Sanità, trasporti e Province: il governo ascolta le istanze delle Regioni ma non fornisce risposte
di Daniele Bovi
La sintesi la fa il governatore lombardo Roberto Formigoni: «Il governo ha ascoltato ma non ha fornito risposte». L’atteso incontro di martedì pomeriggio tra i presidenti delle Regioni italiane e il governo Monti infatti non scioglie il nodo principale, quello dei soldi. Prima di entrare, abbondantemente dopo le 18, i problemi si chiamavano finanziamento del trasporto pubblico locale e riparto del Fondo sanitario, attualmente bloccato. All’uscita, dopo le 20, i problemi sono rimasti tali. Pur parlando di un incontro «molto importante» la presidente Catiuscia Marini spiega che nel corso del summit si è molto insistito intorno al riparto «che non è stato ancora definito». Monti ha ascoltato, ha assicurato il massimo rispetto istituzionale e «ha recepito» le istanze dei governatori anche in merito alla riforma istituzionale che riguarda la soppressione delle Province. In piedi, almeno stando alle parole del ministro della Pubbilca amministrazione Patroni Griffi martedì all’appuntamento dell’Upi, ne dovrebbero restera una quarantina.
Marini: siamo parte dello Stato «Al presidente Monti e al Governo – dice poi la Marini – abbiamo ribadito che ci sentiamo parte dello Stato e che la nostra preoccupazione è innanzitutto di avere certezze sulle risorse relative ai servizi essenziali per i cittadini, come sanità e trasporto pubblico. Ovviamente ci interessa concordare insieme forme e modi per realizzare le economie e i risparmi che devono essere realizzati.

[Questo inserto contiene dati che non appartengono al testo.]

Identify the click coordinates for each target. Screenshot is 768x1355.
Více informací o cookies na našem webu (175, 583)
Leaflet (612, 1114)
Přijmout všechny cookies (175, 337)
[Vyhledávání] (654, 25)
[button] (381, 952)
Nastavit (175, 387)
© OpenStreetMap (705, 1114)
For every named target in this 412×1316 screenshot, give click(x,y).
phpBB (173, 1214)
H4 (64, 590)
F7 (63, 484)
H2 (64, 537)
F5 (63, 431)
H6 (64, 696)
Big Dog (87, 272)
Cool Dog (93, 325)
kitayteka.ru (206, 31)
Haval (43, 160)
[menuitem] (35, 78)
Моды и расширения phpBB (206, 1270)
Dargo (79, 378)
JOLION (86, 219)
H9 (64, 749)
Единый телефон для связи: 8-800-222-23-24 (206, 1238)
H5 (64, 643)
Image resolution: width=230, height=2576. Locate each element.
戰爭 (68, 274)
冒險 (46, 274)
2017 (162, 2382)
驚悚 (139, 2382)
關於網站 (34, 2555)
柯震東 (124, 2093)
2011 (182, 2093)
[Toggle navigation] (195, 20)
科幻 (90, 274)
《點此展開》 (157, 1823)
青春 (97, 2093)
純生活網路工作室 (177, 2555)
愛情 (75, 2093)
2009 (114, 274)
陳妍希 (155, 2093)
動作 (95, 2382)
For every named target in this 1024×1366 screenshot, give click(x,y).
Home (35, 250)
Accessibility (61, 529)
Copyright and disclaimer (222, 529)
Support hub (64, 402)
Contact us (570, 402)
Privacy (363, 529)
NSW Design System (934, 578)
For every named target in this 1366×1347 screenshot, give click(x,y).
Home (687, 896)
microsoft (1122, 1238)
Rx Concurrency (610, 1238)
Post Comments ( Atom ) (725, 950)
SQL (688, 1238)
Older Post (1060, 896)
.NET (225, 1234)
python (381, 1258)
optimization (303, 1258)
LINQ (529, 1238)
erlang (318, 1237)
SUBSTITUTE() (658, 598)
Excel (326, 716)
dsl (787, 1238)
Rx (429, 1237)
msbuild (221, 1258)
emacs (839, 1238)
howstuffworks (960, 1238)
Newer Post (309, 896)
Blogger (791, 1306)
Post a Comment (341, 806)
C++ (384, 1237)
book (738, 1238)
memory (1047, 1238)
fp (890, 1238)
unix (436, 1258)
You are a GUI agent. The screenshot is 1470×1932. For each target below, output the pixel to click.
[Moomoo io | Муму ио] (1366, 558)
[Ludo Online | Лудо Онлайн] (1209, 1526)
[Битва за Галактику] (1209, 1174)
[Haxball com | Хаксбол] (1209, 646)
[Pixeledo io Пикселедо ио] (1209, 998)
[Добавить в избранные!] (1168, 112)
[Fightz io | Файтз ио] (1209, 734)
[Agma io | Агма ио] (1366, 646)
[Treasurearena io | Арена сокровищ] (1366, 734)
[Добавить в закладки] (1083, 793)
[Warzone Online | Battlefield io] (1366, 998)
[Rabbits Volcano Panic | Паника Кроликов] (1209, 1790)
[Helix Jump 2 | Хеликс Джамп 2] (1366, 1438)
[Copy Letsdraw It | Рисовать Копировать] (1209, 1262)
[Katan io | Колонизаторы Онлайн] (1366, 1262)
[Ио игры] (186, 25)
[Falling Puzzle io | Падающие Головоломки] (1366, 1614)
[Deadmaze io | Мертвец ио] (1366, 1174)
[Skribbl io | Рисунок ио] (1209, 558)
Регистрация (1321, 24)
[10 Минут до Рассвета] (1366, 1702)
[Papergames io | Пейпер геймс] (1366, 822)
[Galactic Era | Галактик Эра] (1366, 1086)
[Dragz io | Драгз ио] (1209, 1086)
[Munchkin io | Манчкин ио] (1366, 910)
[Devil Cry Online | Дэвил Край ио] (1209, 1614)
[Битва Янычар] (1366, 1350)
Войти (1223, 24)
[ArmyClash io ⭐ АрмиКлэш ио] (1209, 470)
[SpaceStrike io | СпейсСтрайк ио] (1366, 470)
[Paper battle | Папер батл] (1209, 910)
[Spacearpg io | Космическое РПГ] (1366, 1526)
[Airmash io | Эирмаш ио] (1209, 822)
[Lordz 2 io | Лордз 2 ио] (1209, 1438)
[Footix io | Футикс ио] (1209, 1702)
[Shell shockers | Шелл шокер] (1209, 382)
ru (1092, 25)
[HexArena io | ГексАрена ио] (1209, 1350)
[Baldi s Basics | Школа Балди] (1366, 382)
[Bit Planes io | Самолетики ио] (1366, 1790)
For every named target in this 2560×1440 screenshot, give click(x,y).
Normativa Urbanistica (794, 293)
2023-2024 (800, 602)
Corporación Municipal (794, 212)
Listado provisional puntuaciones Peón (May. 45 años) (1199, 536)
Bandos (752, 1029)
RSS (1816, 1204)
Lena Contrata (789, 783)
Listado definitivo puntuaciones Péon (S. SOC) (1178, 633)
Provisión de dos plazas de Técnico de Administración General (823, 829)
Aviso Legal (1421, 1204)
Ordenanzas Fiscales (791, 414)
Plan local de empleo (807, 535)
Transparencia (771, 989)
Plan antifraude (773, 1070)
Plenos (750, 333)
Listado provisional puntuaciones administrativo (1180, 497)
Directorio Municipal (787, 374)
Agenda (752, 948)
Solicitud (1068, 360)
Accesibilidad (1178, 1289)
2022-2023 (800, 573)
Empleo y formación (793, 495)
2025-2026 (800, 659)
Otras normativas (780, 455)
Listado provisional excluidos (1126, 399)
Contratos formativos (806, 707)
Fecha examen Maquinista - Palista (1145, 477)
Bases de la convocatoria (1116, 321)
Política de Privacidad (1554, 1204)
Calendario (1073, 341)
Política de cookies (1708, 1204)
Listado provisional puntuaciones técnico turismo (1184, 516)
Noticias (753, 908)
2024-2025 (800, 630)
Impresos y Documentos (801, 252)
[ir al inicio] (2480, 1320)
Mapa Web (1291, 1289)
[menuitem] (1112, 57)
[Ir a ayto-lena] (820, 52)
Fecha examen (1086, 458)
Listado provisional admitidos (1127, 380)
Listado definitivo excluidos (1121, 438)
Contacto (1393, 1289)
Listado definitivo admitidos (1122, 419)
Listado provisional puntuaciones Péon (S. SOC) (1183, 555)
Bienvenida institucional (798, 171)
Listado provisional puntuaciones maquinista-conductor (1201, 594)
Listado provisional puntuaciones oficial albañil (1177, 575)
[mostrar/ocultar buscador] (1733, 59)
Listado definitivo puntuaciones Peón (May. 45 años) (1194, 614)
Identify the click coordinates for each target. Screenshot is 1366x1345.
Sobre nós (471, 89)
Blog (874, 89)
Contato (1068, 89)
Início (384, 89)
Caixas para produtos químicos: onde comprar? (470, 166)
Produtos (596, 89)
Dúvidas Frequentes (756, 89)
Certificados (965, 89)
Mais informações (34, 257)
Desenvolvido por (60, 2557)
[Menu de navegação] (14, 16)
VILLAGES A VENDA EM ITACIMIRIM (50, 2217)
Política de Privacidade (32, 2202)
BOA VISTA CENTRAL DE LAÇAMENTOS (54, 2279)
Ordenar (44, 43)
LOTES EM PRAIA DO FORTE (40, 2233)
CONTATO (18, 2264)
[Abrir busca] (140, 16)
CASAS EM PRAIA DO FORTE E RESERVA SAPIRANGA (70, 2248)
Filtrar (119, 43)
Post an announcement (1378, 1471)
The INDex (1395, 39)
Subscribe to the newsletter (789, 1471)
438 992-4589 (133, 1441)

Vedremo in che modo ora gli impegni assunti dal presidente Monti e dal governo saranno concretamente tradotti nei provvedimenti dell’esecutivo». L’altro fronte caldo è quello della spending review, specialmente in tema di sanità. Stando a quanto emerso il 2 luglio le Regioni, l’Anci e l’Upi incontreranno il governo per discutere. Il confronto romano di martedì così assume più i contorni di un rinnovato rapporto istituzionale con l’esecutivo. Per le risposte in tema di sanità, trasporto pubblico e riordino istituzionale invece occorrerà aspettare luglio con l’avvio del confronto nel merito.